To that end, the receptacles must be easily movable and stackable for security purposes. (New York's public trash cans are temporarily removed for large-scale events.) "Designs must be conscious of and minimize risks associated with misuse of public space infrastructure," reads the brief.
Last but not least, BetterBin submissions must be durable and able to withstand the elements — wind, rain, rowdy tourists — while not breaking the bank. The current public trash cans are already fairly inexpensive and long-lasting, which explains why they've been around for so long. The new winning design should expand on these qualities, costing no more than $175 per can and lasting over a minimum of 2,500 services cycles.
No doubt some New Yorkers will lament the fact that the days of old-school public litter baskets are indeed numbered.
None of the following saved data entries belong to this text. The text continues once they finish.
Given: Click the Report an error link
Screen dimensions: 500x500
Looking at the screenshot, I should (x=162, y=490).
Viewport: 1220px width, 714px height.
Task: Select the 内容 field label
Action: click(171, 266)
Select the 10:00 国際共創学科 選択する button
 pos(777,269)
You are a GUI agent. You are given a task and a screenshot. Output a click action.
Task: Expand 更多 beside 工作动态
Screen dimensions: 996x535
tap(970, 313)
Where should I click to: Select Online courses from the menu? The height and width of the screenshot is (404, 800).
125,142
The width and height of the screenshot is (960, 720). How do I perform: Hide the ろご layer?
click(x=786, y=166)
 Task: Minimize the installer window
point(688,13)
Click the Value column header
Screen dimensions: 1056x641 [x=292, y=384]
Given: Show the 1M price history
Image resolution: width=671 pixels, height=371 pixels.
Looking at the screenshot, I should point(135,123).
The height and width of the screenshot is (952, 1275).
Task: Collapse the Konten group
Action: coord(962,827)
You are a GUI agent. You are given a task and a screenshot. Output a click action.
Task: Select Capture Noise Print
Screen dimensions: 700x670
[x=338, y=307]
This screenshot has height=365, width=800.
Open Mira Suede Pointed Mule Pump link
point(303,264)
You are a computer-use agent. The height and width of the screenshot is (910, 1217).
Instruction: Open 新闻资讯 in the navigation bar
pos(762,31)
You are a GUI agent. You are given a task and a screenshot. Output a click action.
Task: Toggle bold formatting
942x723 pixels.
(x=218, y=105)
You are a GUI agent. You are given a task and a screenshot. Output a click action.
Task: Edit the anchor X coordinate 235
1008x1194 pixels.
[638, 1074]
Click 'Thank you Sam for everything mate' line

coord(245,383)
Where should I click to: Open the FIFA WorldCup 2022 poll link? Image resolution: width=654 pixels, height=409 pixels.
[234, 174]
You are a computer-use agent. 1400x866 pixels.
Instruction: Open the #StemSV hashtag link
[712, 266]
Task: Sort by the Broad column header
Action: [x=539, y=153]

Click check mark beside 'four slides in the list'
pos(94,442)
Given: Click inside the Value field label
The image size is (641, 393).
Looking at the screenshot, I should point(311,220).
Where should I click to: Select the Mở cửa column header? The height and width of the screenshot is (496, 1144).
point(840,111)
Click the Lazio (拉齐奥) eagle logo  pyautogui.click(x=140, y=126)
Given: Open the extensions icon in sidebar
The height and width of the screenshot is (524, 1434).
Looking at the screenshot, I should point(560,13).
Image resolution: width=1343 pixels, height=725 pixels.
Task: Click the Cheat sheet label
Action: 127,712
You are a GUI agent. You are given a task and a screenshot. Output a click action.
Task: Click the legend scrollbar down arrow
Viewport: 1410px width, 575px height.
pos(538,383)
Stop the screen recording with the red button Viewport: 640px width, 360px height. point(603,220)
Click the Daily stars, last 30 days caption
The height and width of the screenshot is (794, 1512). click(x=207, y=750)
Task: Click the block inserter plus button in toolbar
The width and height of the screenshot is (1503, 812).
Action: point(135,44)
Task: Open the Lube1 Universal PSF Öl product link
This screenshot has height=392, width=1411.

It's understandable — these wire mesh workhorses have been gracing city streets for nearly a century. People have become accustomed to them, even when overflowing from the top, oozing mysterious liquids or encircled with large vermin.
But unlike other vestiges of old New York, the baskets aren’t vanishing completely. They're being revamped so that everyone — visitors and those who have resided in the Big Apple for five, 20 or 50 years alike — can make even better use of them. And even in a city beset with hyper-gentrification, this change is nothing but a good thing.
"The look and functionality of a DSNY litter basket has an impact on some 6,500 New York City sanitation workers and millions of New Yorkers and visitors," says Van Alen executive director David van der Leer in a statement. "The potential for positive change is huge, in terms of the number of urban lives this product design touches."